$\mathbb F_9$ is the $8^{th}$ cyclotomic field over $\mathbb F_3$. My problem is, that the $8^{th}$ cyclotomic polynomial factors into $2$ (distinct) factors $f$ and $g$, which means, that there is no $\mathbb F_3$-automorphism of $\mathbb F_9$ which maps a zero of $f$ to a zero of $g$.
My question is, why does this happen? From first sight I would have guessed that we could map a primitive $8^{th}$ root of unity to another, just by $\zeta\mapsto\zeta^{k}$. What is the problem with this mapping? (I'm not asking why the order of 3 in $\mathbb Z/8\mathbb Z$ is not $\phi(8)$ :), I just hope to get some intuition).
Let $\zeta$ be a primitive $8$-th root of unity in an extension of $\Bbb F_3$, and let $K=\Bbb F_3(\zeta)$ (so $K=\Bbb F_9$).
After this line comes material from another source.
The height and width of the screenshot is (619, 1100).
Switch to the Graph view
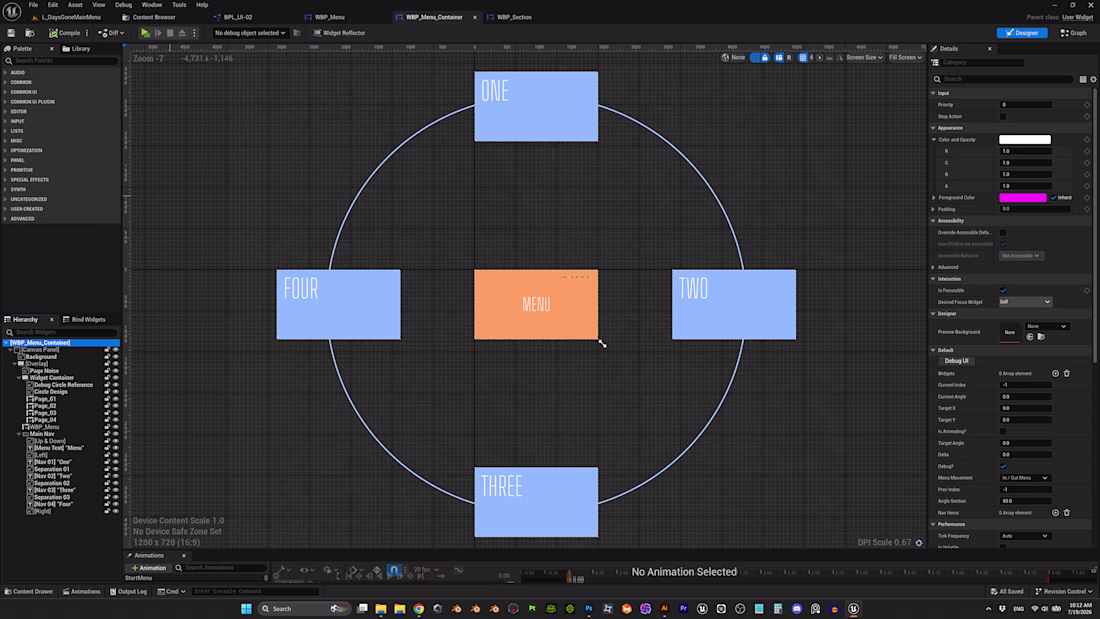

The Frobenius automorphism $\phi$ maps $x\mapsto x^3$ in $K$. The primitive $8$-th roots of unity in $K$ are $\zeta$, $\zeta^3$, $\zeta^5$ and $\zeta^7$, and $\phi(\zeta)=\zeta^3$, $\phi(\zeta^3)=\zeta$, $\phi(\zeta^5)=\zeta^7$ and $\phi(\zeta^7)=\zeta^5$. They fall into two orbits under the action of $\phi$. Consider $$f_1(X)=(X-\zeta)(X-\zeta^3)=X^2-(\zeta+\phi(\zeta))X+\zeta\phi(\zeta).$$ Its coefficients are stable under $\phi$ so lie in $\Bbb F_3$. Likewise with $$f_2(X)=(X-\zeta^5)(X-\zeta^7).$$ Then the $8$-th cyclotomic polynomial is $$\Phi_8(X)=(X-\zeta)(X-\zeta^3)(X-\zeta^5)(X-\zeta^7)=f_1(X)f_2(X)$$ and is a product of two irreducible quadratics over $\Bbb F_3$.
For there to be an automorphism of $K$ with $\zeta\mapsto\zeta^m$, it is necessary that $\zeta^m=\zeta^{3^l}$ for some $l$, but this can't happen for $m=5$ or $7$. There is no "map" $\zeta\to\zeta^5$ in $K$.
In general, consider $\Phi_n(X)$ over $\Bbb F_p$ with $p\nmid n$. The minimal polynomial of $\zeta$, a primitive $n$-th root of unity, will have order $k$, where $k$ is the order of $p$ in $(\Bbb Z/n\Bbb Z)^*$.